When I am privileged to be called in to meet with the executive team, it's often because the company is trying to maintain what it has and figure out how to use it to grow.  We have great conversations about competition, innovation, technology, people and marketing.  And it's in those conversations that I hear leadership talk about how much "others" have to do.  "If we could just get employees to do this better" or "If we had the money to buy that, things would improve" might be shared by the executive team.  I take my notes physically and mentally.

Companies need to start with what they can control.  What do they have right now that can be built upon?  Learning this approach helps to clarify mission and vision rather than re-hash wish lists and missed opportunities.  You can't get to the level of excellence desired if you're held down by what didn't happen or what can't happen.  There is plenty of what can happen today, in the short-term, to focus upon to meet the long-range goals.

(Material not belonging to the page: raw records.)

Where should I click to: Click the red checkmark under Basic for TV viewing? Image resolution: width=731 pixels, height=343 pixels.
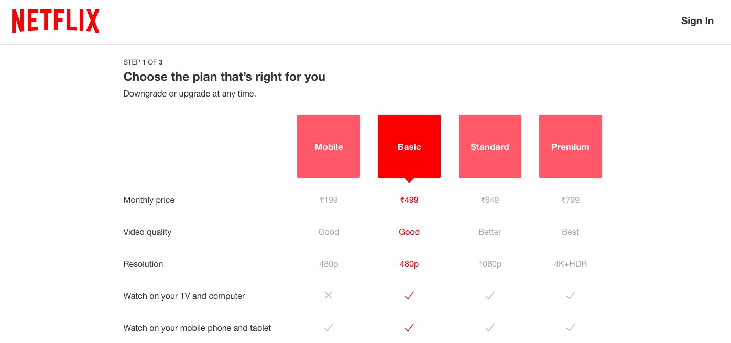[x=409, y=295]
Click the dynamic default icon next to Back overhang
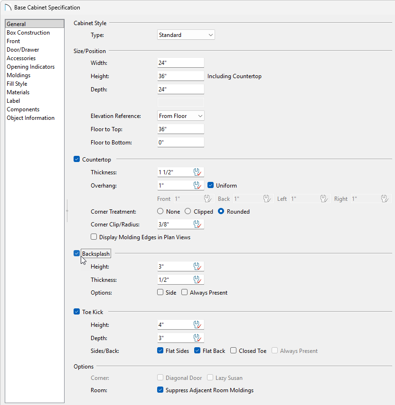395x405 pixels. click(267, 198)
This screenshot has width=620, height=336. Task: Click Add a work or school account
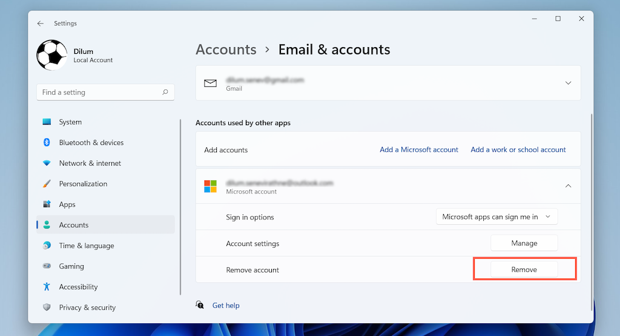(518, 150)
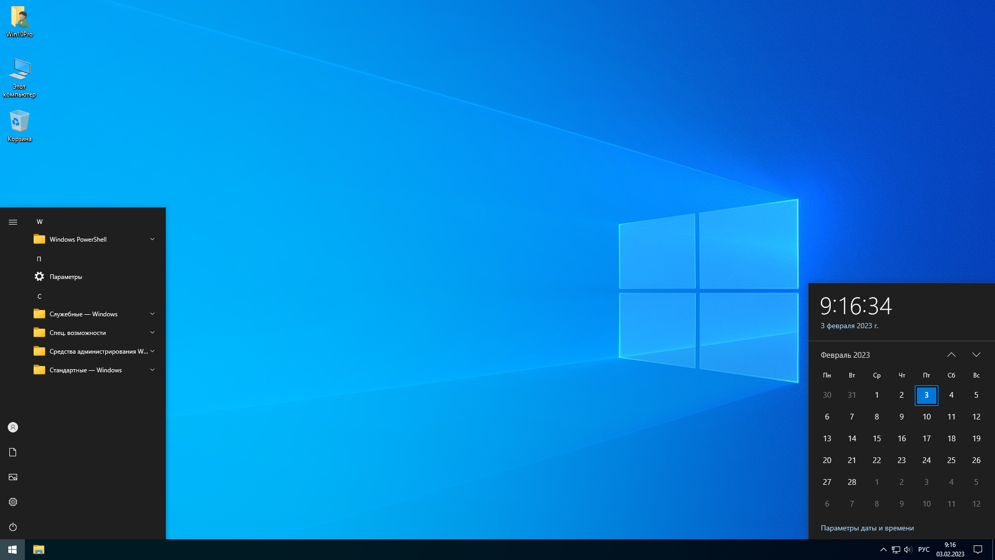This screenshot has height=560, width=995.
Task: Expand the hamburger menu in Start
Action: [13, 222]
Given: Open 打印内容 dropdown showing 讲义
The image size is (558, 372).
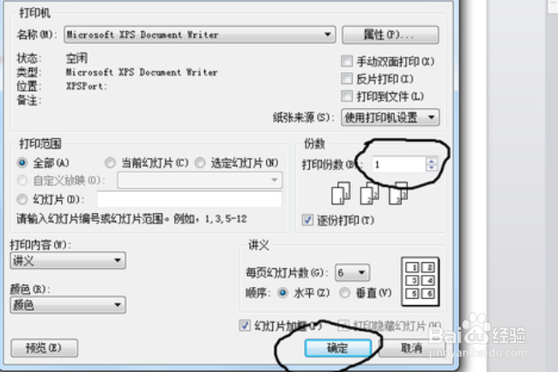Looking at the screenshot, I should coord(68,260).
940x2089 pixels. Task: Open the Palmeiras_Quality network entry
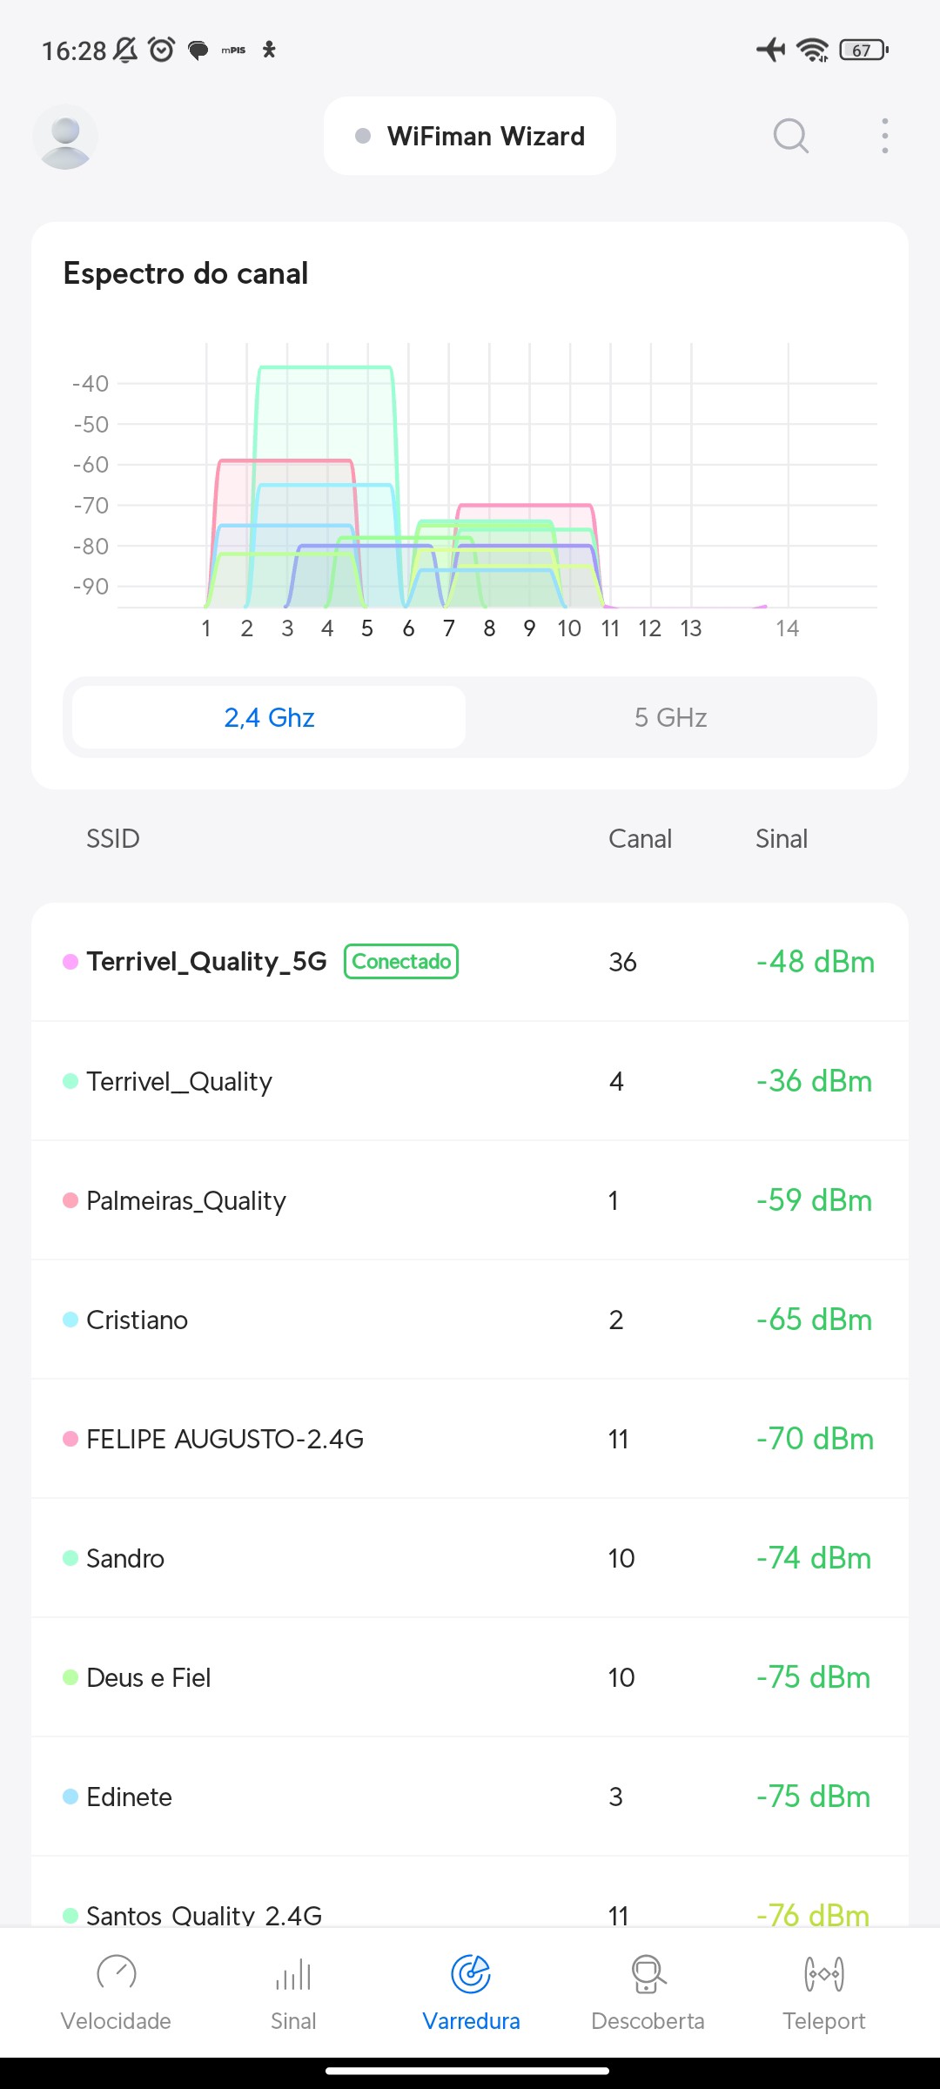186,1200
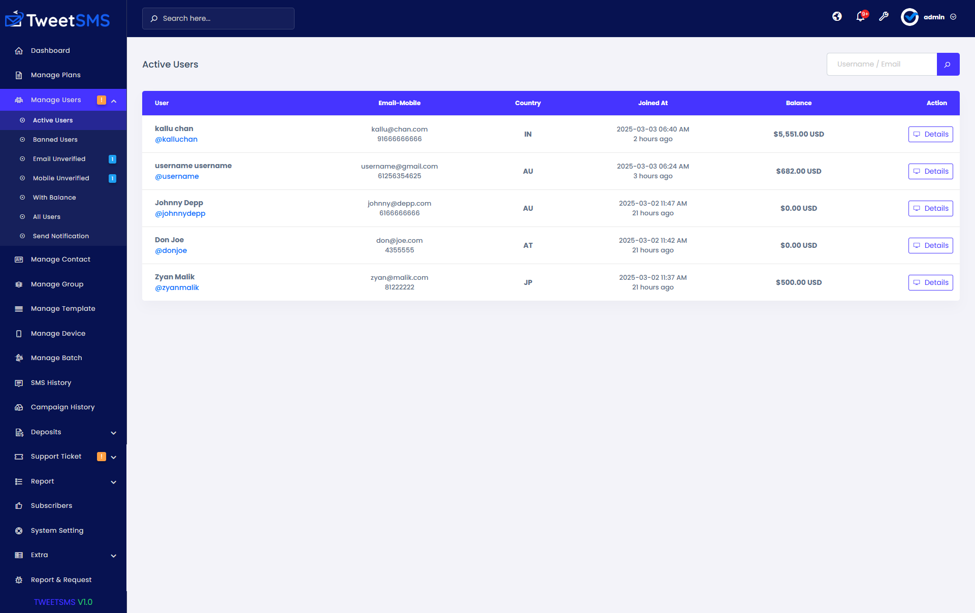Click the System Setting gear icon

[x=19, y=531]

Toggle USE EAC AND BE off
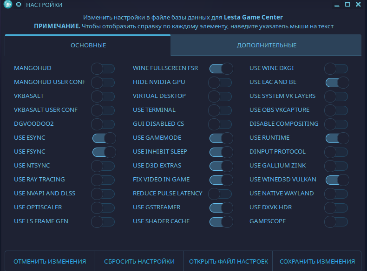point(337,83)
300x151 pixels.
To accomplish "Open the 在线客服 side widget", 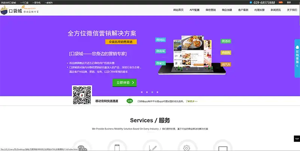I will (297, 57).
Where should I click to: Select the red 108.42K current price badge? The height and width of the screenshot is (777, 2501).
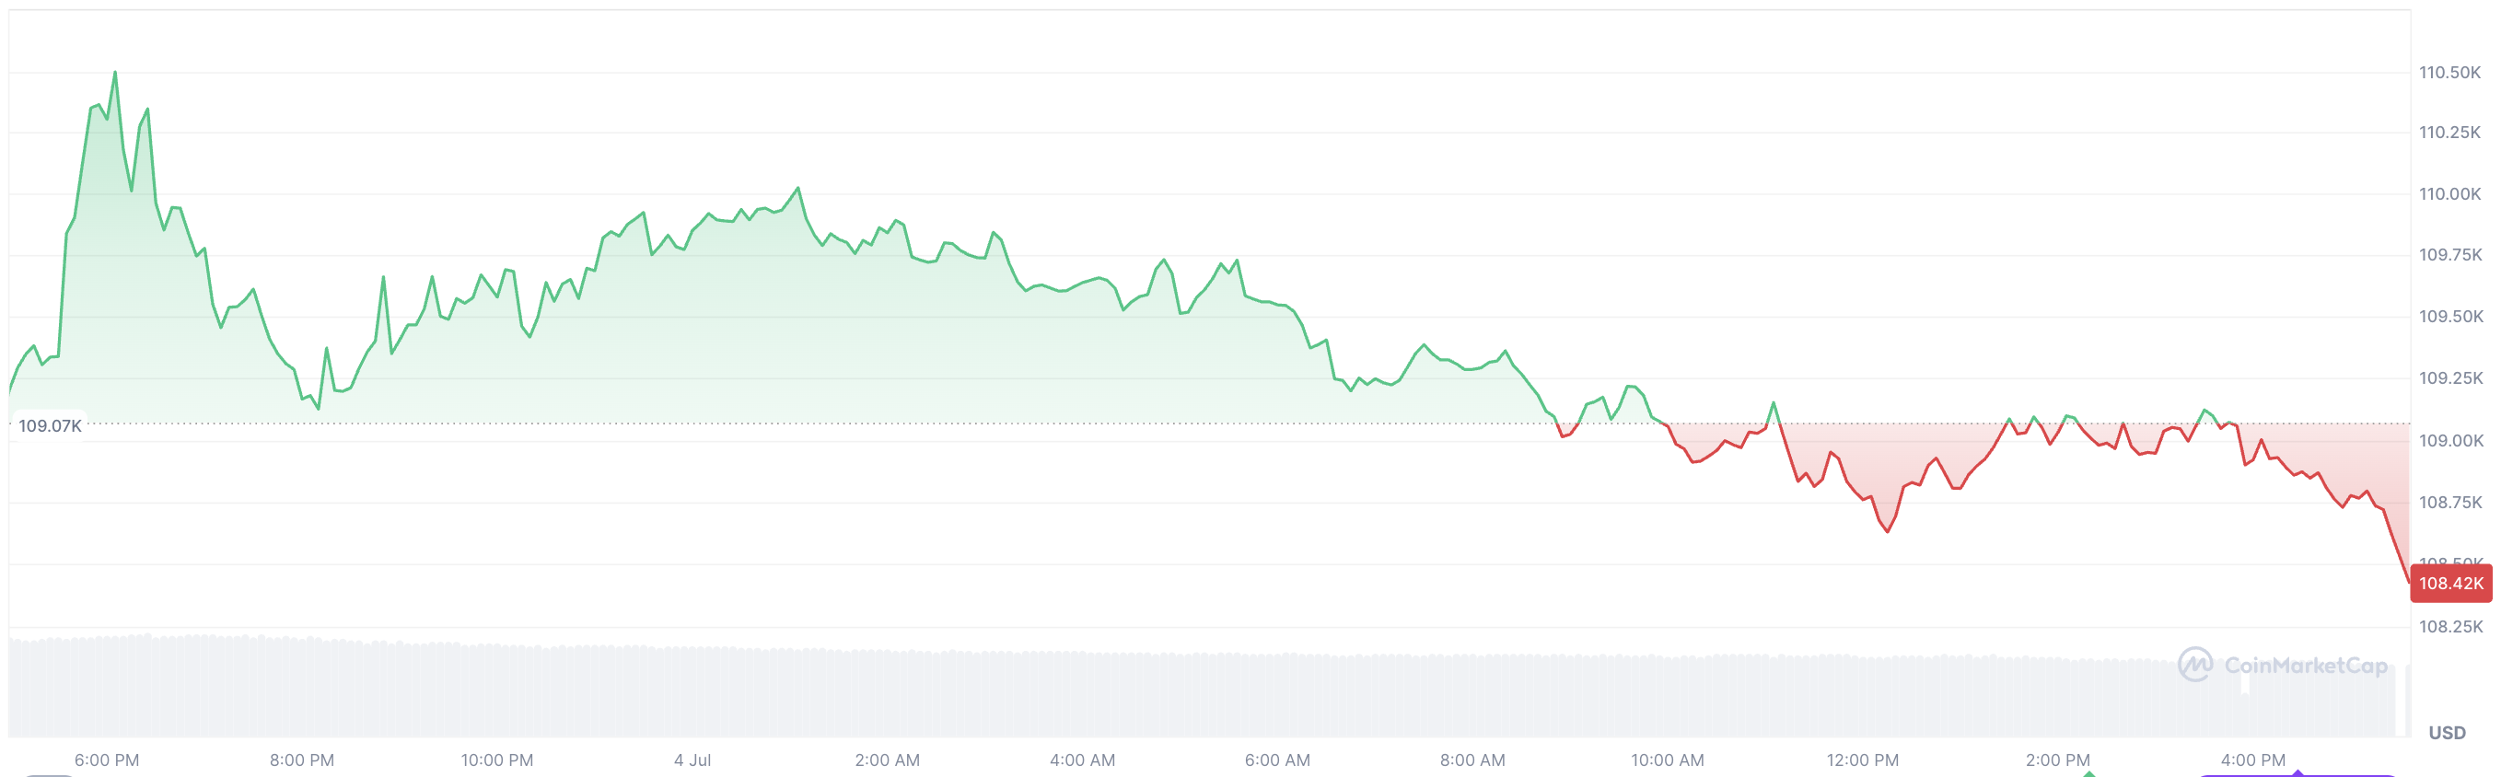[2451, 583]
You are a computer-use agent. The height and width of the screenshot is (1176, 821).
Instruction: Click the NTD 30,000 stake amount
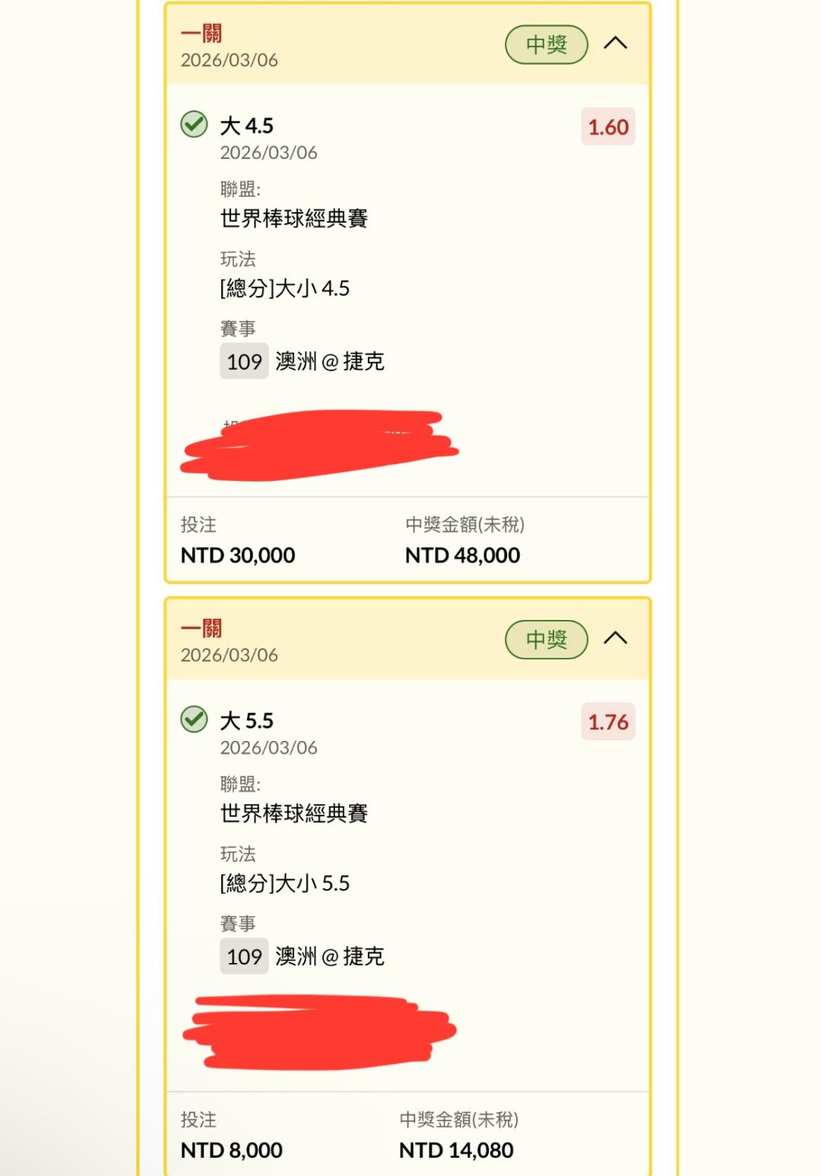point(238,555)
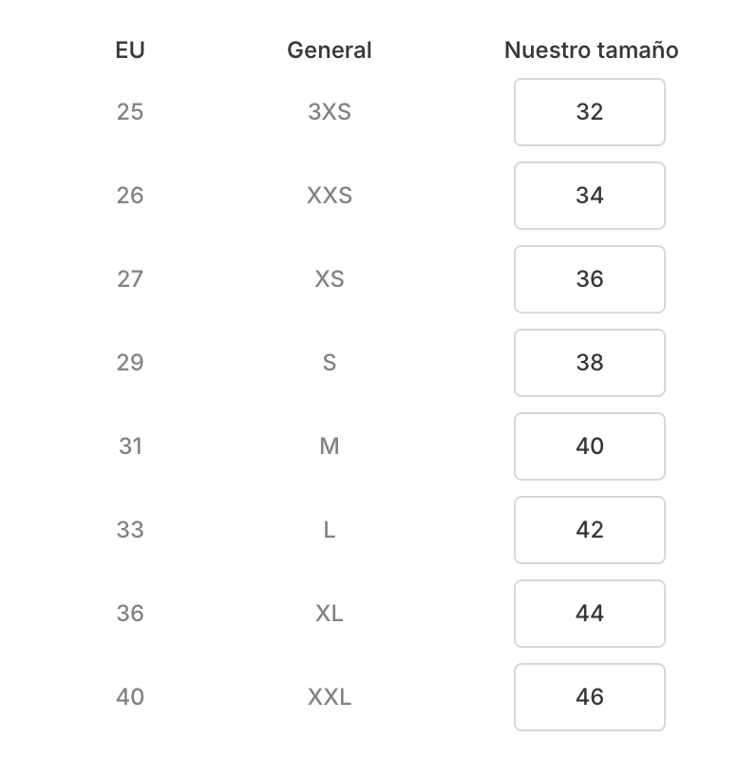Select the 3XS general size label
Screen dimensions: 756x758
pos(330,112)

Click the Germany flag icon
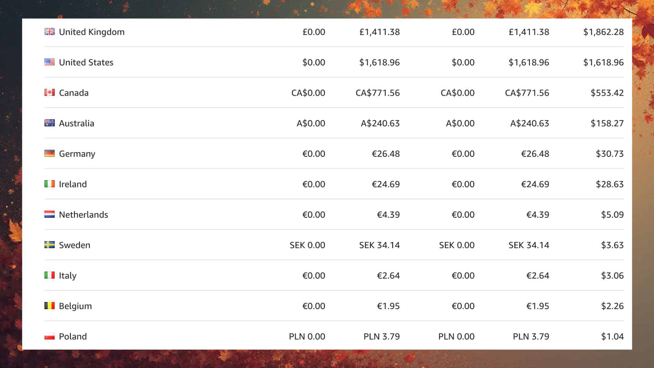point(49,153)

I met with a company that wanted me to help them grow by engaging employees at a richer, more inclusive way.  The company said it wanted to have employees involved in directing some of the goals of the company to help create buy-in, but also to create collaboration.  For years, apparently, employees had complained that the executive team did not understand life on the production line.  The company wanted to move forward in a healthier direction, which they believed would increase production and profit.  When I had conducted an employee survey, which included the items mentioned, the results were not surprising to me.  Employees were very specific about initiatives that they thought would help the company grow.  The survey was completed thoughtfully and challenges were expressed; the employees were extending themselves as part of the solution in the initiatives they were suggesting.  As I shared the first employee-suggested initiative for growth, the CEO said, "See, I knew this would happen.  They ask too much of us.  There's no way we can do that."

Didn't that CEO ask the employees to share in the collaboration process?  What did collaboration mean?  Just share things with me that I think the company can do today?  Weren't the employees allowed to be free in the brainstorming process?  Wasn't part of the goal in including employees to create buy-in?  What I left with that day was an understanding that the executive team had much more to learn and work through in order to really see growth, sustained growth, in their organization.

Intentions from a company only go so far (and it's not very far, by the way).  A company has to see where it wants to be first.  Create that vision board, dream and design a bit.  Once you know where you want to go, count the costs.  If it didn't cost anything, then all companies would be walking that path already.  The executive team needs to make a decision as to how much they are willing to invest - in time, publicity, relationships, training, etc.  Effort counts, but only if it's towards something that can be measured.  Companies don't make money by feelings (good or bad), but only when the health of an organization produces results in service and profit.

A company can't get to success (there) from the same approach (here).  Please know that I am not saying that everything has to be thrown out; if a company has tread water over the past five years, even that is saying something is working.  Yet, there are processes, markets, innovation and the like that should be explored for further growth.  An organization can learn.

Companies should be ready to learn a new approach.  A desire to succeed means action plans that will stretch knowledge and skills.  So, get in the game, all you executive teams!  A swing and a miss is always better than watching the ball go by.